*Set problem*. Copy the rows below line for line, with every character kept unchanged.
((
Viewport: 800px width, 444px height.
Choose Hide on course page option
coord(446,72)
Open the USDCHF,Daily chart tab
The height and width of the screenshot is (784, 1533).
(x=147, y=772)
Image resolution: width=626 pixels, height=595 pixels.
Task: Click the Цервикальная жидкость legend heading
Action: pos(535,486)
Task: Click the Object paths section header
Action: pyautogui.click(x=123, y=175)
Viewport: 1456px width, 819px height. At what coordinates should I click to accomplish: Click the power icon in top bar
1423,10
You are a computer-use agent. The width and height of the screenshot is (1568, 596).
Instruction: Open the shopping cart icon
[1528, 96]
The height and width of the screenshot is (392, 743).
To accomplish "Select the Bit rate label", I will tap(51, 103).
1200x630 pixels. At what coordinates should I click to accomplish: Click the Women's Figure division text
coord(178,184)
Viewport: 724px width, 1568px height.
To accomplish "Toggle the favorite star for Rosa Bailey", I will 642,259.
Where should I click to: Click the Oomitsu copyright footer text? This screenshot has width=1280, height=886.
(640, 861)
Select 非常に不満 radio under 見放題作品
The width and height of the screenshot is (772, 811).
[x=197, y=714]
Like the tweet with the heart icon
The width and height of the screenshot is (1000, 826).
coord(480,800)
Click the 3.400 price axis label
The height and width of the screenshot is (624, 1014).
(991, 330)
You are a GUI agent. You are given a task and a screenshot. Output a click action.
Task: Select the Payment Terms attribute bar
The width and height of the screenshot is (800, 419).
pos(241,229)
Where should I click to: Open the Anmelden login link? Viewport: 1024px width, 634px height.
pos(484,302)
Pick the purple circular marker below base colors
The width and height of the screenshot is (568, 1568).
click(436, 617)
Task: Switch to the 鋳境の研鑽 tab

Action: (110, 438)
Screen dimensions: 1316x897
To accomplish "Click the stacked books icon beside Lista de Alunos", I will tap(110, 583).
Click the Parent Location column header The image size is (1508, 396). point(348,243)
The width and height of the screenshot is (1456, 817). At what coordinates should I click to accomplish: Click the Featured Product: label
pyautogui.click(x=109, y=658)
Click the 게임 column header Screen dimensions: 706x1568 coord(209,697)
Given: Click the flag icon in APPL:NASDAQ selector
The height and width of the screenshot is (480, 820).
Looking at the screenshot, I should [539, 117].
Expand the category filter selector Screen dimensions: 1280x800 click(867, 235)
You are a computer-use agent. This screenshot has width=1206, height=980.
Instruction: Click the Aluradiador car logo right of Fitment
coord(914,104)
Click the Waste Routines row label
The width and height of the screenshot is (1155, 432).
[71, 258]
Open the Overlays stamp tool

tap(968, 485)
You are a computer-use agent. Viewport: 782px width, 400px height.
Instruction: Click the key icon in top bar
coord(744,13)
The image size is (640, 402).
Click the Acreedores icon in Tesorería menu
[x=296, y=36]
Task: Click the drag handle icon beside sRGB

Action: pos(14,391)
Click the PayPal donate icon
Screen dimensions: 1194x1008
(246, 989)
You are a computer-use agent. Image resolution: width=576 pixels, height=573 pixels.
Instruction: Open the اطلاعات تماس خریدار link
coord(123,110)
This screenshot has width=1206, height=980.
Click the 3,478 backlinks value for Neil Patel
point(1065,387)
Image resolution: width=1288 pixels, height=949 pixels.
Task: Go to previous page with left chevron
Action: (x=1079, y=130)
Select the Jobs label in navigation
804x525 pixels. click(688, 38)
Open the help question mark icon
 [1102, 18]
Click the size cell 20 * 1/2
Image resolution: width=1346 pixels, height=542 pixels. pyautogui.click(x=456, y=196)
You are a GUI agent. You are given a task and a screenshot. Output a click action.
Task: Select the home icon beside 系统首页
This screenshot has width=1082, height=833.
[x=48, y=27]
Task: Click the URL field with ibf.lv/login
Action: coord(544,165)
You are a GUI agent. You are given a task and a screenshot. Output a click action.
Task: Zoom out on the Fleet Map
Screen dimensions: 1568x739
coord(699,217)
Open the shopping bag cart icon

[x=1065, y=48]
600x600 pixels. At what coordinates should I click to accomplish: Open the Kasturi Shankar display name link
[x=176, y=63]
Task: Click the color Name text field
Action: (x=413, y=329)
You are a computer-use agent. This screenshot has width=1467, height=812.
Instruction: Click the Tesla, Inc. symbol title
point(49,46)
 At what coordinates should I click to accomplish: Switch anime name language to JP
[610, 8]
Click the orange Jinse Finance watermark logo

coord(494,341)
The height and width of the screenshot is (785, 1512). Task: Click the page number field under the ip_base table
))
*Reply to the exercise*.
Viewport: 800px width, 444px height.
Choose Hide on course page option
coord(446,72)
Open the USDCHF,Daily chart tab
The height and width of the screenshot is (784, 1533).
(x=147, y=772)
Image resolution: width=626 pixels, height=595 pixels.
Task: Click the Цервикальная жидкость legend heading
Action: pos(535,486)
Task: Click the Object paths section header
Action: pyautogui.click(x=123, y=175)
Viewport: 1456px width, 819px height. At what coordinates should I click to accomplish: Click the power icon in top bar
1423,10
You are a computer-use agent. The width and height of the screenshot is (1568, 596).
Instruction: Open the shopping cart icon
[1528, 96]
The height and width of the screenshot is (392, 743).
To accomplish "Select the Bit rate label", I will tap(51, 103).
1200x630 pixels. At what coordinates should I click to accomplish: Click the Women's Figure division text
coord(178,184)
Viewport: 724px width, 1568px height.
To accomplish "Toggle the favorite star for Rosa Bailey", I will 642,259.
Where should I click to: Click the Oomitsu copyright footer text? This screenshot has width=1280, height=886.
(640, 861)
Select 非常に不満 radio under 見放題作品
The width and height of the screenshot is (772, 811).
[x=197, y=714]
Like the tweet with the heart icon
The width and height of the screenshot is (1000, 826).
coord(480,800)
Click the 3.400 price axis label
The height and width of the screenshot is (624, 1014).
(991, 330)
You are a GUI agent. You are given a task and a screenshot. Output a click action.
Task: Select the Payment Terms attribute bar
The width and height of the screenshot is (800, 419).
pos(241,229)
Where should I click to: Open the Anmelden login link? Viewport: 1024px width, 634px height.
pos(484,302)
Pick the purple circular marker below base colors
The width and height of the screenshot is (568, 1568).
click(436, 617)
Task: Switch to the 鋳境の研鑽 tab

Action: (110, 438)
Screen dimensions: 1316x897
To accomplish "Click the stacked books icon beside Lista de Alunos", I will tap(110, 583).
Click the Parent Location column header The image size is (1508, 396). point(348,243)
The width and height of the screenshot is (1456, 817). At what coordinates should I click to accomplish: Click the Featured Product: label
pyautogui.click(x=109, y=658)
Click the 게임 column header Screen dimensions: 706x1568 coord(209,697)
Given: Click the flag icon in APPL:NASDAQ selector
The height and width of the screenshot is (480, 820).
Looking at the screenshot, I should [539, 117].
Expand the category filter selector Screen dimensions: 1280x800 click(867, 235)
You are a computer-use agent. This screenshot has width=1206, height=980.
Instruction: Click the Aluradiador car logo right of Fitment
coord(914,104)
Click the Waste Routines row label
The width and height of the screenshot is (1155, 432).
[71, 258]
Open the Overlays stamp tool

tap(968, 485)
You are a computer-use agent. Viewport: 782px width, 400px height.
Instruction: Click the key icon in top bar
coord(744,13)
The image size is (640, 402).
Click the Acreedores icon in Tesorería menu
[x=296, y=36]
Task: Click the drag handle icon beside sRGB

Action: pos(14,391)
Click the PayPal donate icon
Screen dimensions: 1194x1008
(246, 989)
You are a computer-use agent. Image resolution: width=576 pixels, height=573 pixels.
Instruction: Open the اطلاعات تماس خریدار link
coord(123,110)
This screenshot has width=1206, height=980.
Click the 3,478 backlinks value for Neil Patel
point(1065,387)
Image resolution: width=1288 pixels, height=949 pixels.
Task: Go to previous page with left chevron
Action: (x=1079, y=130)
Select the Jobs label in navigation
804x525 pixels. click(688, 38)
Open the help question mark icon
 [1102, 18]
Click the size cell 20 * 1/2
Image resolution: width=1346 pixels, height=542 pixels. pyautogui.click(x=456, y=196)
You are a GUI agent. You are given a task and a screenshot. Output a click action.
Task: Select the home icon beside 系统首页
This screenshot has width=1082, height=833.
[x=48, y=27]
Task: Click the URL field with ibf.lv/login
Action: coord(544,165)
You are a GUI agent. You are given a task and a screenshot. Output a click action.
Task: Zoom out on the Fleet Map
Screen dimensions: 1568x739
coord(699,217)
Open the shopping bag cart icon

[x=1065, y=48]
600x600 pixels. At what coordinates should I click to accomplish: Open the Kasturi Shankar display name link
[x=176, y=63]
Task: Click the color Name text field
Action: (x=413, y=329)
You are a computer-use agent. This screenshot has width=1467, height=812.
Instruction: Click the Tesla, Inc. symbol title
point(49,46)
 At what coordinates should I click to accomplish: Switch anime name language to JP
[610, 8]
Click the orange Jinse Finance watermark logo

coord(494,341)
The height and width of the screenshot is (785, 1512). Task: Click the page number field under the ip_base table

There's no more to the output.